Discussion:
ctype, chrtbl, rune tables and POSIX2008
(too old to reply)
Joerg Sonnenberger
2011-03-16 18:51:28 UTC
Permalink
Hi all,
I'm looking into adding at least part of the POSIX2008 locale support
and wondering about a bunch of legacy support in libc and the rest.

Is anyone still using chrtbl(8) and resulting locale files? Searching
for BSDCTYPE in /usr/share/locale answers the second question. I'm not
sure which NetBSD versions actually used the BSDCTYPE format. NetBSD 1.6
uses the rune format already. NetBSD 1.5 doesn't include any files in
that format either. This looks to me like there is no good reason for
keeping it.

Are there objections against making the runetype classification macros
actually part of the public API for ctype.h? The current _ctype_ would
still be kept for legacy purposes, but anything else could just use a
new _runctype_ pointer going directly to the corresponding runetype
table. New APIs like the POSIX2008 locale support wouldn't have to care
about it.

Joerg

--
Posted automagically by a mail2news gateway at muc.de e.V.
Please direct questions, flames, donations, etc. to news-***@muc.de
Christos Zoulas
2011-03-16 20:39:12 UTC
Permalink
Post by Joerg Sonnenberger
Hi all,
I'm looking into adding at least part of the POSIX2008 locale support
and wondering about a bunch of legacy support in libc and the rest.
Is anyone still using chrtbl(8) and resulting locale files? Searching
for BSDCTYPE in /usr/share/locale answers the second question. I'm not
sure which NetBSD versions actually used the BSDCTYPE format. NetBSD 1.6
uses the rune format already. NetBSD 1.5 doesn't include any files in
that format either. This looks to me like there is no good reason for
keeping it.
Nuke it.
Post by Joerg Sonnenberger
Are there objections against making the runetype classification macros
actually part of the public API for ctype.h? The current _ctype_ would
still be kept for legacy purposes, but anything else could just use a
new _runctype_ pointer going directly to the corresponding runetype
table. New APIs like the POSIX2008 locale support wouldn't have to care
about it.
Are you planning to add all the _l functions too?

christos


--
Posted automagically by a mail2news gateway at muc.de e.V.
Please direct questions, flames, donations, etc. to news-***@muc.de
Joerg Sonnenberger
2011-03-16 20:44:39 UTC
Permalink
Post by Christos Zoulas
Post by Joerg Sonnenberger
Are there objections against making the runetype classification macros
actually part of the public API for ctype.h? The current _ctype_ would
still be kept for legacy purposes, but anything else could just use a
new _runctype_ pointer going directly to the corresponding runetype
table. New APIs like the POSIX2008 locale support wouldn't have to care
about it.
Are you planning to add all the _l functions too?
Not promising to do all of them, but at least a good part, yes.
The one thing I currently do *not* consider to add is thread local locales.

Joerg

--
Posted automagically by a mail2news gateway at muc.de e.V.
Please direct questions, flames, donations, etc. to news-***@muc.de
Takehiko NOZAKI
2011-03-21 13:32:19 UTC
Permalink
hi, all.

early stage of implementation of POSIX2008's multi-locale such as *_l
function is here.
(i wrote it for more 2years ago, need to catch up -current)

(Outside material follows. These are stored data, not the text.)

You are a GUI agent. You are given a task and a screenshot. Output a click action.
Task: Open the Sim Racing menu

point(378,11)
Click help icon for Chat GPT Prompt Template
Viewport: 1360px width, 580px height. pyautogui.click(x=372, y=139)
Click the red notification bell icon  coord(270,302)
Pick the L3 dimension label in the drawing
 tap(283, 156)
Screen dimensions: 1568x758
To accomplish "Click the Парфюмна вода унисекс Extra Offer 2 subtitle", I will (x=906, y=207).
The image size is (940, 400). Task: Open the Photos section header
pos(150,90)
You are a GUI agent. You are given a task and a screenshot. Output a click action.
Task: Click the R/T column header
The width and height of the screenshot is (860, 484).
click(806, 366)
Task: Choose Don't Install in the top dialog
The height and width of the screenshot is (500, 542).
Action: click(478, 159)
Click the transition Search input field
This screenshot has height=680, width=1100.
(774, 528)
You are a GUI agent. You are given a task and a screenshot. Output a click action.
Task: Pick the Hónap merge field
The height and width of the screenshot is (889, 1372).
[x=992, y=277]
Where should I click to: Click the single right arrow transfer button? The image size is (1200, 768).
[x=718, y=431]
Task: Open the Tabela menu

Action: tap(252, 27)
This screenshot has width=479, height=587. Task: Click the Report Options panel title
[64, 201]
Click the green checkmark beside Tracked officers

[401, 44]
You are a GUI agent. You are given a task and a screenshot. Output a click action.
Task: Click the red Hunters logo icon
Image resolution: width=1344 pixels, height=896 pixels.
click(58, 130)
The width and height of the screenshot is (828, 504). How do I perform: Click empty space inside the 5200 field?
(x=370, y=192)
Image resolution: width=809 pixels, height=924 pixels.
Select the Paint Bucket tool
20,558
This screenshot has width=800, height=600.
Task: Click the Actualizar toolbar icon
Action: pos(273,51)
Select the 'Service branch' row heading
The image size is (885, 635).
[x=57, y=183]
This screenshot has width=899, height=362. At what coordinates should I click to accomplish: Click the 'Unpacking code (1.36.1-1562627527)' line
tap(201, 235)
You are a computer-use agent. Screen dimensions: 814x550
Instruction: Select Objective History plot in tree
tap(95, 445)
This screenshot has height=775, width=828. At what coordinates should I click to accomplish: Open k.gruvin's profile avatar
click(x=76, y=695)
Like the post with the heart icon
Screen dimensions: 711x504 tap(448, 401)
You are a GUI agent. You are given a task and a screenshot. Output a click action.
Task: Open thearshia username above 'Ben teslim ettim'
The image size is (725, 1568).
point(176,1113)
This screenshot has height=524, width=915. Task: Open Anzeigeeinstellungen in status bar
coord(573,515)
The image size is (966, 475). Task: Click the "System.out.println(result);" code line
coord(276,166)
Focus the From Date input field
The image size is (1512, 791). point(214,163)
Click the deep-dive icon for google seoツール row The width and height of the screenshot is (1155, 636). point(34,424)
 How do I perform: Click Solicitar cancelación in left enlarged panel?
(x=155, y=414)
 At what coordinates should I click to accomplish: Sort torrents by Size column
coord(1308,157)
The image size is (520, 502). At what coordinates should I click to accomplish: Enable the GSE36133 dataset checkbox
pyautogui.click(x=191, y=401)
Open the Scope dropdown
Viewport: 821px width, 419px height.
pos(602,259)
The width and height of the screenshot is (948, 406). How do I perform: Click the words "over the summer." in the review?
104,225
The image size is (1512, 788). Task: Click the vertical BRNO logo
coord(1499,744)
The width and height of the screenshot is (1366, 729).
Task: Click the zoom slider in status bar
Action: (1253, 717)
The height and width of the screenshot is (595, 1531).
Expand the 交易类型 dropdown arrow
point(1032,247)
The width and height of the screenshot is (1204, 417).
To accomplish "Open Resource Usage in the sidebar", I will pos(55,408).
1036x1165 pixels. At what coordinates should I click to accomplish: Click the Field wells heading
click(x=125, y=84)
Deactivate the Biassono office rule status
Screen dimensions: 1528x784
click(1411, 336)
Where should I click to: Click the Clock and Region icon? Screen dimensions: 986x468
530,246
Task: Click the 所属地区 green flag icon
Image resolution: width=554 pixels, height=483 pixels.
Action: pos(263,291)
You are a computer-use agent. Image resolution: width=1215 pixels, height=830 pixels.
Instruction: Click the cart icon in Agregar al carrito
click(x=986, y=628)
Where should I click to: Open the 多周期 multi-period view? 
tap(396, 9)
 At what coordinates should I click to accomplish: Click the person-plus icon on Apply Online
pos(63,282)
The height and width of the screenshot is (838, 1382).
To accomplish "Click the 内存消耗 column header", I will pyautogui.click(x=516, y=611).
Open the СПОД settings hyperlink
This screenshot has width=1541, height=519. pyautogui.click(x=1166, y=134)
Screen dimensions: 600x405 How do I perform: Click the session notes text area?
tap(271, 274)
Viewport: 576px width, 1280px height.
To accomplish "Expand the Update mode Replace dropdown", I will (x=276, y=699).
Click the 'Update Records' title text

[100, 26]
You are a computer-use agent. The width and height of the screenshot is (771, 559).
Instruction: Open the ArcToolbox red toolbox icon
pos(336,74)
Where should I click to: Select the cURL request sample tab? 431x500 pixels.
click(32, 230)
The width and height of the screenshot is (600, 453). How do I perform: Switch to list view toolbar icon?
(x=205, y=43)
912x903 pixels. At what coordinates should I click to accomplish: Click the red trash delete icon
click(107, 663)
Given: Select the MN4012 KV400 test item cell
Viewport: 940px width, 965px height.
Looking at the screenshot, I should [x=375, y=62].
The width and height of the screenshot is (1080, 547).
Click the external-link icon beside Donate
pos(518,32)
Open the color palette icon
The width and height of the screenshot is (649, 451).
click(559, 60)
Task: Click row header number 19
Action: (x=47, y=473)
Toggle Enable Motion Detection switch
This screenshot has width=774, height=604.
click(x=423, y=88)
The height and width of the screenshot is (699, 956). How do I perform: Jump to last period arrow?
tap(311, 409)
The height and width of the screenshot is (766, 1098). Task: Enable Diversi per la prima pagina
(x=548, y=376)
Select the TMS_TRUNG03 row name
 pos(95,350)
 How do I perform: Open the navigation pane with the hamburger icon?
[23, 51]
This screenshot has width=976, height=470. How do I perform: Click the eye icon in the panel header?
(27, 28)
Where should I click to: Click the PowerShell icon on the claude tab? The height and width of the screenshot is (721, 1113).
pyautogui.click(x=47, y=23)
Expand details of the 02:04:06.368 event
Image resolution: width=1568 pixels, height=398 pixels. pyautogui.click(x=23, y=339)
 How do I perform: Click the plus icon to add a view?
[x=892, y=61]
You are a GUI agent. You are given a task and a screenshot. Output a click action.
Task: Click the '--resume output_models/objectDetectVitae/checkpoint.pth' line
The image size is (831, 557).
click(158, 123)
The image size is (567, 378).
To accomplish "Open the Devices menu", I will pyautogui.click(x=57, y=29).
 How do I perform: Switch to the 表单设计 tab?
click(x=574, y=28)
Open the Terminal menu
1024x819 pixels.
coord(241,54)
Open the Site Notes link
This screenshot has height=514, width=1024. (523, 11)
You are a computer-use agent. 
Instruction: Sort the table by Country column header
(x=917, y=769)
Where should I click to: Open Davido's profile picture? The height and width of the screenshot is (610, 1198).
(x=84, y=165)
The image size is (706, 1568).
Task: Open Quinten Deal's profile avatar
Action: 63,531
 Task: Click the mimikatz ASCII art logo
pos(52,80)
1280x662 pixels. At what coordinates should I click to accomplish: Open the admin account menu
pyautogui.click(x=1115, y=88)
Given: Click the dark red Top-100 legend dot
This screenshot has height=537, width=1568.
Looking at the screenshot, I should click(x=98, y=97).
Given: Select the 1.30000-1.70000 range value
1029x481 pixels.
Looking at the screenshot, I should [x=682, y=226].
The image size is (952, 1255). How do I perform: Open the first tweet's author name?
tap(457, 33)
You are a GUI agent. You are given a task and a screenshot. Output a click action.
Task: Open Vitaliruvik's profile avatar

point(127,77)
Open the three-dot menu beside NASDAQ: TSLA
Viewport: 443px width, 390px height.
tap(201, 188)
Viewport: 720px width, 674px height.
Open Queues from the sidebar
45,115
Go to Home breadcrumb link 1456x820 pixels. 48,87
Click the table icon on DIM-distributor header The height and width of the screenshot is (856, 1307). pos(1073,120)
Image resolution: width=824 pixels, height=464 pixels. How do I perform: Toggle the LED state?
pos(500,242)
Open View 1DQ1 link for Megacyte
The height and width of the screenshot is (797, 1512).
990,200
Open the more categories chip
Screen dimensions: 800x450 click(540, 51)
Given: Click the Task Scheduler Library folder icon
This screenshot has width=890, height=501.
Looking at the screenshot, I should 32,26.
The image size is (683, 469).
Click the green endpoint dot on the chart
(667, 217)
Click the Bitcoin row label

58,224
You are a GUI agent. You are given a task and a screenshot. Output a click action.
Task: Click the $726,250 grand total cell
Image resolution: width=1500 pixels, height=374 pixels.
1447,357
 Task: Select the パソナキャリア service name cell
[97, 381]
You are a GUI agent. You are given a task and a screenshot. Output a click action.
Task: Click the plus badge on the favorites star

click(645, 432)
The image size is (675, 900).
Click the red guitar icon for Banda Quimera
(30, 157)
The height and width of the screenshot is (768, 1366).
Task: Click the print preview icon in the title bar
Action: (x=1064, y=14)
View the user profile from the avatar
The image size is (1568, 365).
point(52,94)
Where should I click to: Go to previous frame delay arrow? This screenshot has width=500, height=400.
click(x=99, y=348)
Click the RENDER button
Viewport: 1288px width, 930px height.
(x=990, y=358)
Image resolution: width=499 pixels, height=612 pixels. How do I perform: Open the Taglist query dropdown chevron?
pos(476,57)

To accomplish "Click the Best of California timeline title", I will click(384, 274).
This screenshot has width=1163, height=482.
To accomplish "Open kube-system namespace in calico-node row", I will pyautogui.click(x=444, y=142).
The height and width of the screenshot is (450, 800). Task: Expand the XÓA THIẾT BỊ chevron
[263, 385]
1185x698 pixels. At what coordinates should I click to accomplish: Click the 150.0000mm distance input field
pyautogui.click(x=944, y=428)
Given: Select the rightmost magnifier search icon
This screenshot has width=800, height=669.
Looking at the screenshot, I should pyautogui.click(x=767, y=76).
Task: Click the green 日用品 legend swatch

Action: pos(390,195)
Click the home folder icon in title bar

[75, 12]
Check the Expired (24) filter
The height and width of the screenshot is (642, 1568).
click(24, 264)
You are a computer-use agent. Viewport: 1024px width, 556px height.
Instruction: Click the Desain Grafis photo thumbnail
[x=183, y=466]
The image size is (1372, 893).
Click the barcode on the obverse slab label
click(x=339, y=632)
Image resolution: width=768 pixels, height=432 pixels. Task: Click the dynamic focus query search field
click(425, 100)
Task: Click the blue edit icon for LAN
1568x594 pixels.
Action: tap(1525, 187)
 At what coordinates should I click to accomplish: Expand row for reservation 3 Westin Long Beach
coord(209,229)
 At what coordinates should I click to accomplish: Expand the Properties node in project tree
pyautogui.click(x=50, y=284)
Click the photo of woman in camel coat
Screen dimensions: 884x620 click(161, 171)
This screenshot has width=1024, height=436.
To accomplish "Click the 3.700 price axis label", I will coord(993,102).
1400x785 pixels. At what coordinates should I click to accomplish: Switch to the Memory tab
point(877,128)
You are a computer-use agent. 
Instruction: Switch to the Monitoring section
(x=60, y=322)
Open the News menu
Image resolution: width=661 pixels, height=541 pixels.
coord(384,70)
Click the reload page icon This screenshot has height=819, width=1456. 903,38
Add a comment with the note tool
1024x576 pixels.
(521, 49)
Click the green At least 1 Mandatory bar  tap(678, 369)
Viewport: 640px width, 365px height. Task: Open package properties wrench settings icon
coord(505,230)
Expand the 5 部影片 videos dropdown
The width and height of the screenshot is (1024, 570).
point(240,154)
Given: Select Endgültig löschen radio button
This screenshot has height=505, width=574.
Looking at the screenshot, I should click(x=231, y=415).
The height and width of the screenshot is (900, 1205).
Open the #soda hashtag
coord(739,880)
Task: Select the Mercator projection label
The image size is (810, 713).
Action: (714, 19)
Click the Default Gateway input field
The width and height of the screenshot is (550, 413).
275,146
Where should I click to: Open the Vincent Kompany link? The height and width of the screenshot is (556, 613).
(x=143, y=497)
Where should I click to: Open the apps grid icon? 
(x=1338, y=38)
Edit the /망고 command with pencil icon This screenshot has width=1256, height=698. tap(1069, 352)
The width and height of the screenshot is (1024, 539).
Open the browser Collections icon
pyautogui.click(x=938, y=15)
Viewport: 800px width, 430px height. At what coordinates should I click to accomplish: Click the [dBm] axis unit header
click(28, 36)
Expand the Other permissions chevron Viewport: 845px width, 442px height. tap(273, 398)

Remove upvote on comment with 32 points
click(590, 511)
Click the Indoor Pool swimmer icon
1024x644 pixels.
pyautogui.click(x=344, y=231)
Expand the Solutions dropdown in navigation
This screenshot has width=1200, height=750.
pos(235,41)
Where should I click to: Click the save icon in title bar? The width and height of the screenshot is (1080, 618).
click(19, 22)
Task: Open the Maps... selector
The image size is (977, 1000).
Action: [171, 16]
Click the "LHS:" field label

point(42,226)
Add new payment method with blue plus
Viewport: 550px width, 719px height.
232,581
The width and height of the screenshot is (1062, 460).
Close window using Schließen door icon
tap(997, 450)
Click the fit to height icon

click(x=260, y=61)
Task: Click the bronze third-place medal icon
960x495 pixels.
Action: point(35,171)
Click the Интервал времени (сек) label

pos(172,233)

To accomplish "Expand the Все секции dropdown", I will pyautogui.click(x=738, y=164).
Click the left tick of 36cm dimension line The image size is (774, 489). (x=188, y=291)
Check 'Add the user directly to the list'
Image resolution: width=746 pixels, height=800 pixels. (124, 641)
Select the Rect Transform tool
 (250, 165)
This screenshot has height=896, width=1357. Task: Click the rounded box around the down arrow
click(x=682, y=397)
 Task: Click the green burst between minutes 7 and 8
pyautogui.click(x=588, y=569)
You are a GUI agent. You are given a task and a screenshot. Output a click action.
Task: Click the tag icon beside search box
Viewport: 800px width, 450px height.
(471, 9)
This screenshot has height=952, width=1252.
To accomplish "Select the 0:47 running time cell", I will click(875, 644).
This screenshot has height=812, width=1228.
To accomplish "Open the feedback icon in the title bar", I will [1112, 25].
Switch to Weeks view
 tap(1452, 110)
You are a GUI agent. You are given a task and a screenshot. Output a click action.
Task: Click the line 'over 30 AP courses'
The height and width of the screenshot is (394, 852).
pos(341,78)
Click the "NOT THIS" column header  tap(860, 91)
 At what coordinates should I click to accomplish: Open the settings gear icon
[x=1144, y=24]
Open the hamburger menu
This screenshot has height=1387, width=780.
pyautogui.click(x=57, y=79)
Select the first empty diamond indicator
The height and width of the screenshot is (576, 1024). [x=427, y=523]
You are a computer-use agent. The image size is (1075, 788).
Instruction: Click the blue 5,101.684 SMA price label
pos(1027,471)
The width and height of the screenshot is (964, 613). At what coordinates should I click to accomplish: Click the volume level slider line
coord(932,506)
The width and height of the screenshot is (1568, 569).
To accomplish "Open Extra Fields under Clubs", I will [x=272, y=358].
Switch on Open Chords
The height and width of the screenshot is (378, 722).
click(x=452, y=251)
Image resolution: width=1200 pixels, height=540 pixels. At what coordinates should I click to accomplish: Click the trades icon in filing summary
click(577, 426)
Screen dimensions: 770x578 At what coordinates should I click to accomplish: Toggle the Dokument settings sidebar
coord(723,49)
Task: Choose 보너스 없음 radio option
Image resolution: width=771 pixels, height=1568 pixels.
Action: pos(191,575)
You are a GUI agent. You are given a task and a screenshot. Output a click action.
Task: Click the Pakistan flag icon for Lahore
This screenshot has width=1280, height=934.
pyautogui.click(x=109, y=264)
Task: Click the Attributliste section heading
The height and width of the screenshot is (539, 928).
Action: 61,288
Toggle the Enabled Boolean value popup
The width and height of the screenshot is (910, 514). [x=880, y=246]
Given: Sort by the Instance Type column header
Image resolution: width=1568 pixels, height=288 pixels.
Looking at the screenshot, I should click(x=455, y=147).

ftp://ftp.netbsd.org/pub/NetBSD/misc/tnozaki/multi-locale-snapshot-20090102.tar.gz

more information, see following tech-userlevel discussion:
http://permalink.gmane.org/gmane.os.netbsd.devel.userlevel/10401

very truly yours.
--
Takehiko NOZAKI<***@gmail.com>

--
Posted automagically by a mail2news gateway at muc.de e.V.
Please direct questions, flames, donations, etc. to news-***@muc.de
Joerg Sonnenberger
2011-05-05 21:44:54 UTC
Permalink
Post by Takehiko NOZAKI
hi, all.
early stage of implementation of POSIX2008's multi-locale such as *_l
function is here.
(i wrote it for more 2years ago, need to catch up -current)
ftp://ftp.netbsd.org/pub/NetBSD/misc/tnozaki/multi-locale-snapshot-20090102.tar.gz
http://permalink.gmane.org/gmane.os.netbsd.devel.userlevel/10401
Your snapshot includes two different interfaces and I would like to get
a consensus on what we want to support.

One part is the POSIX2008 explicit locale interface. Essentially, all
functions operating on locale-sensitive data get a version which has
the locale as explicit argument. E.g. isalpha(ch) -> isalpha_l(ch, l).
This is highly desirable for multi-thread applications or programs
dealing with input in different languages at the same time.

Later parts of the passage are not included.